Removing hard drive data -- the YouTube way

Forget "Format c:" or that silly disk erasing software; get physical

With stories surfacing on news channels regularly about lost or stolen data or the ability to recover data from discarded or resold computers and their hard drives, we decided to look at some cheap methods of removing that sensitive data from your hard drive permanently. And, what better place to look than YouTube?

While some of the behavior in these videos clearly displays a somewhat alarming level of violence and pent-up rage (and are probably illegal), we nevertheless were fascinated with the myriad ways to destroy a hard drive -- from a plasma cutter to a train to machines we don't even know the name of -- not to mention aluminothermic reactions.

Who knew there was such a subculture devoted to abusing hard drives? We even tried it ourselves, and you know, it is kind of fun.

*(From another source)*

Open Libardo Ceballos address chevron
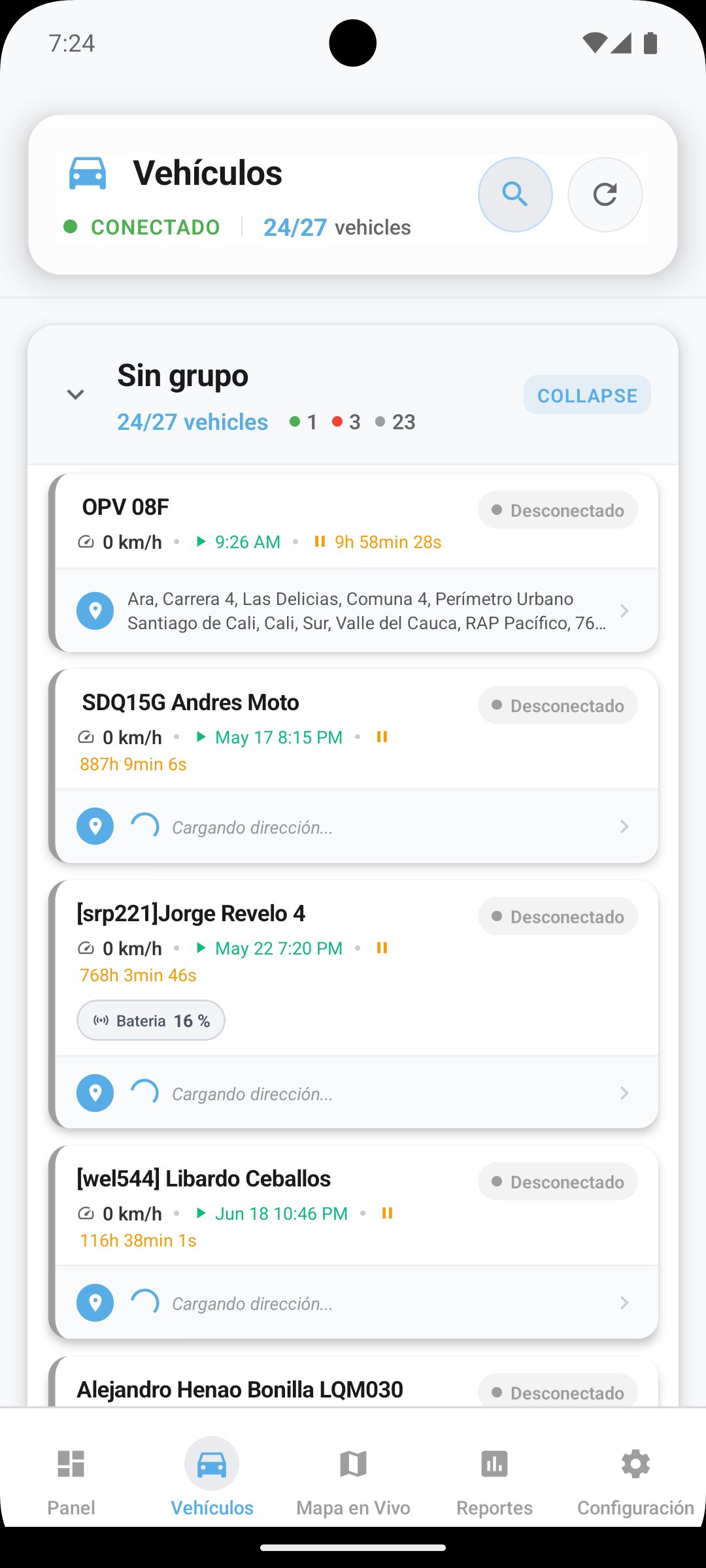The height and width of the screenshot is (1568, 706). click(624, 1303)
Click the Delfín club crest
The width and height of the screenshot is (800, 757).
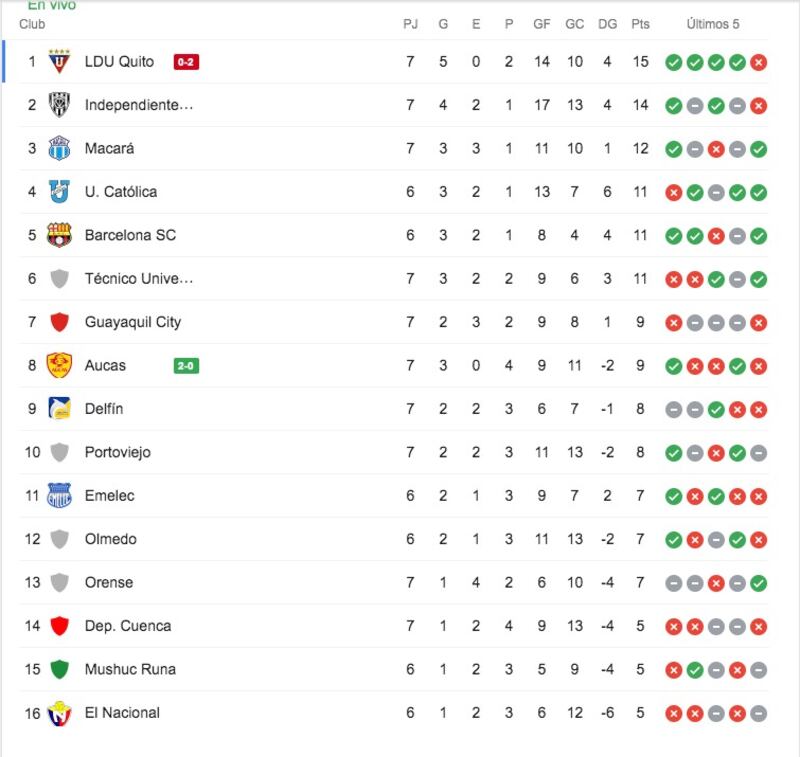59,408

Please remember to wear safety goggles if you attempt any of these at home. Which you probably shouldn't do. Seriously.

Thermite

First, we'll start out with a little thermite. What's thermite, you ask? According to Wikipedia, it's "a pyrotechnic composition of aluminium powder and a metal oxide which produces an aluminothermic reaction known as a thermite reaction."

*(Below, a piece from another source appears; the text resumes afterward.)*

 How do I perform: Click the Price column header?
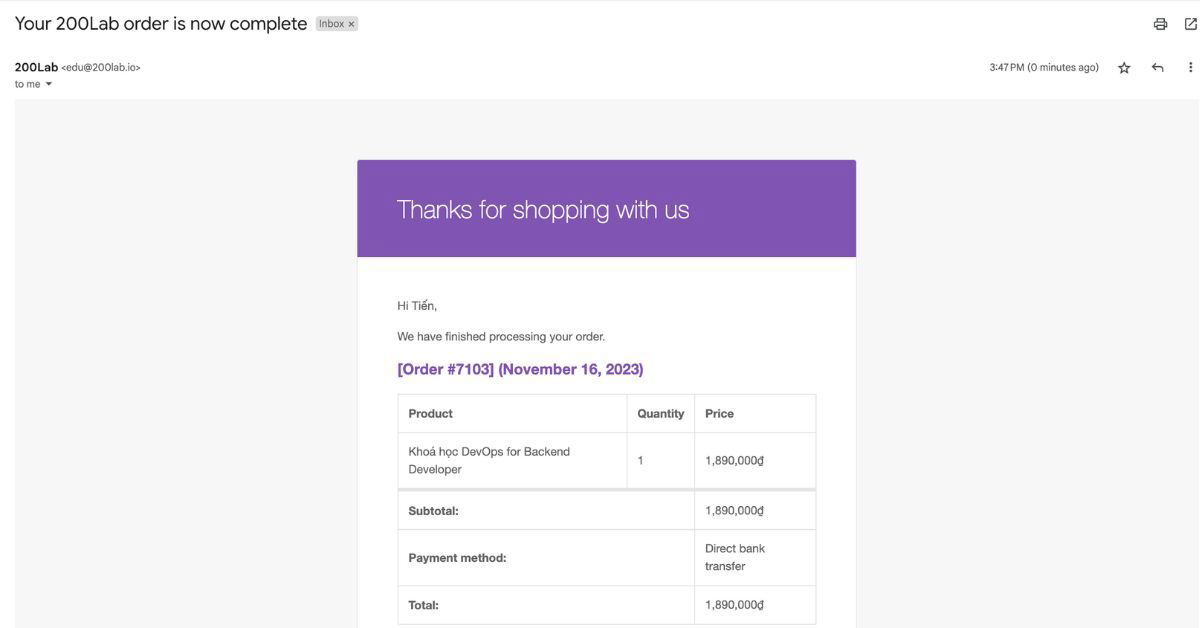[x=719, y=413]
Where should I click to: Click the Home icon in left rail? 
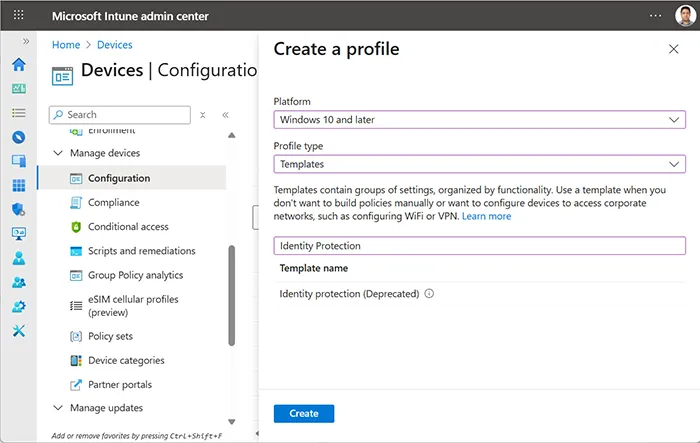[18, 64]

As you can see in this video, it's stuff that gets really hot and burns through almost anything, including a metal hard drive.

Boom!

Next up is a "pirate bomb," whatever that is. Looks like some sort of firecracker.

YouTube abounds with hard-drive explosion videos, but we liked this one because it's close-up, it's short and to the point, it shows the aftermath, and it repeats the explosion in slow motion with well-choreographed music, which is cool.

Smash, smash, smash ...

OK, a simple hammer job. It's not that creative or unusual, but we had to include it because of the sheer, dogged determination of this guy. I mean, he makes the Energizer Bunny look lethargic. He just won't quit. He must have arms like Popeye. Rarely have we witnessed such maniacal persistence. It also has an almost Bergmanesque quality with its simplicity and stark cinematography -- just a hard drive, a wall, a hammer and an arm.

The Crusher

We didn't even know what this was at first -- some kind of enclosed industrial-strength drill press or something with a cone-shaped drill bit. But by following a link, we learned it's apparently a machine built just for this purpose. But brevity counts, and it's different and certainly gets the job done.